|
Loading costs can vary widely depending on what mechanisms and
gateways you are using, as well as what is serving as source
and destination.
For example if you are loading an imported RDB table directly from
an application that is providing the data, you should expect to see
very good performance relative to loading the RDB table directly.

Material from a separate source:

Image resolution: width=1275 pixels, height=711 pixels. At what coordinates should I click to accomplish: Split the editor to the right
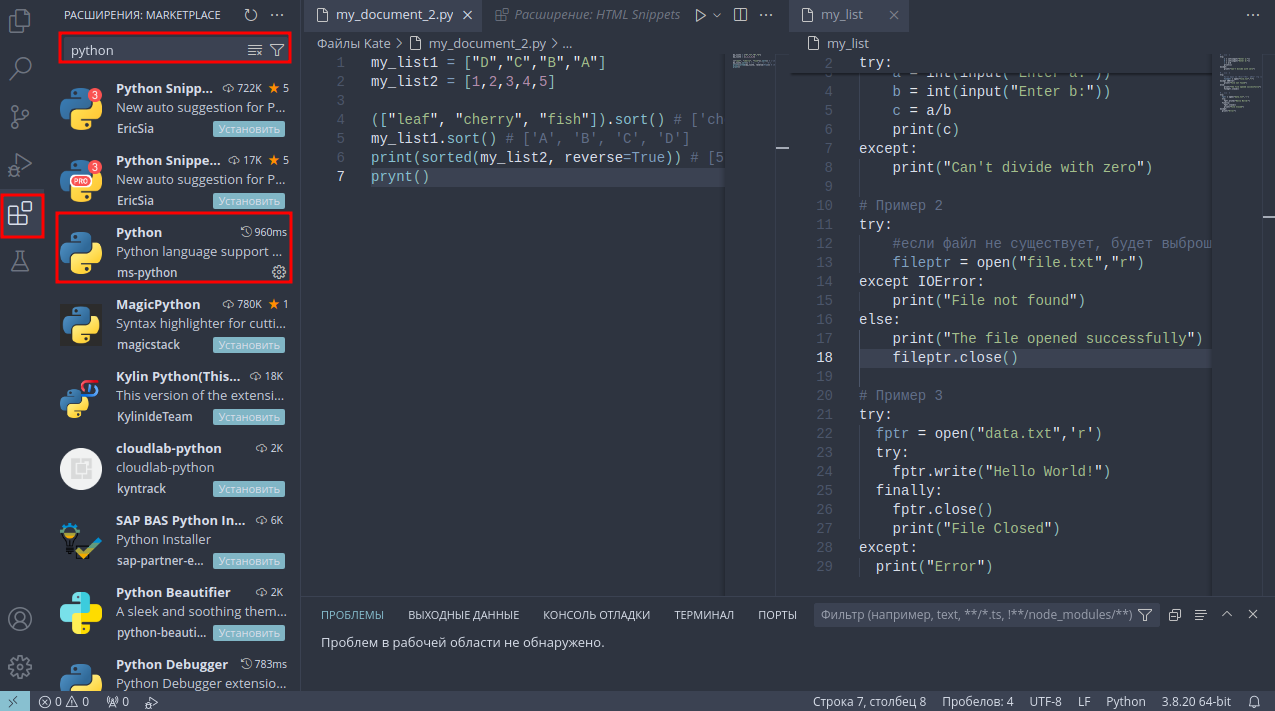click(x=740, y=15)
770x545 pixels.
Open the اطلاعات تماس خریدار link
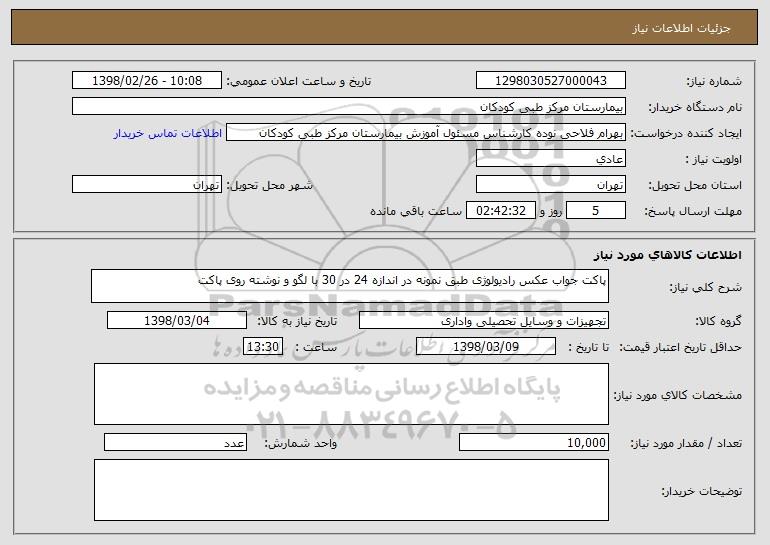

The pathlengths and overhead for DBI should be very low, since
DBI is acting like a dispatcher and there is little DBI processing
involved. If you are loading an updatable horizontal partition view from
an application there will be slightly more overhead because
DBI needs to look at the partitioning column and pick the right
place to do the insert. Again this overhead is not very big.
Inserts from a SELECT clause could be slower depending on the
nature of the SELECT clause and the size of the aggregate data
selected. Data may need to aggregate in DBI's workspace before
the insertion part of the work starts to proceed. The next release
of DBI has a much better dataflow model (via improved fast-first features)
which means less aggregation. INSERT statements using select
clauses with ORDER BYs or implicit sorting (e.g. GROUP BY) will
always force DBI or any engine to have to do the SELECT in its
entirety (and store the interim results in virtual memory or
an on disk workspace) before the insert work can proceed.
|
|
Hi Stefan,
Here is some raw data gathered by Frank Lee. The bottom line though
is that we don't believe you will see a large deviation from directly
inserting into an Rdb database. Note that these tests were run on our
cluster (which is active) although Frank did multiple runs of each to
try to get accurate data.
Tables added to the catalog for this analysis:
lineitem0: in TEST$DATABASE:R51_UDB_1.RDB (row size: 201, populated w/ 64k rows;
lineitemr: in TEST$DATABASE:R51_UDB_1.RDB (same table definition as lineitem0)
lineitemra: in TEST$DATABASE:R51_UDB_2.RDB (same table definition as lineitem0)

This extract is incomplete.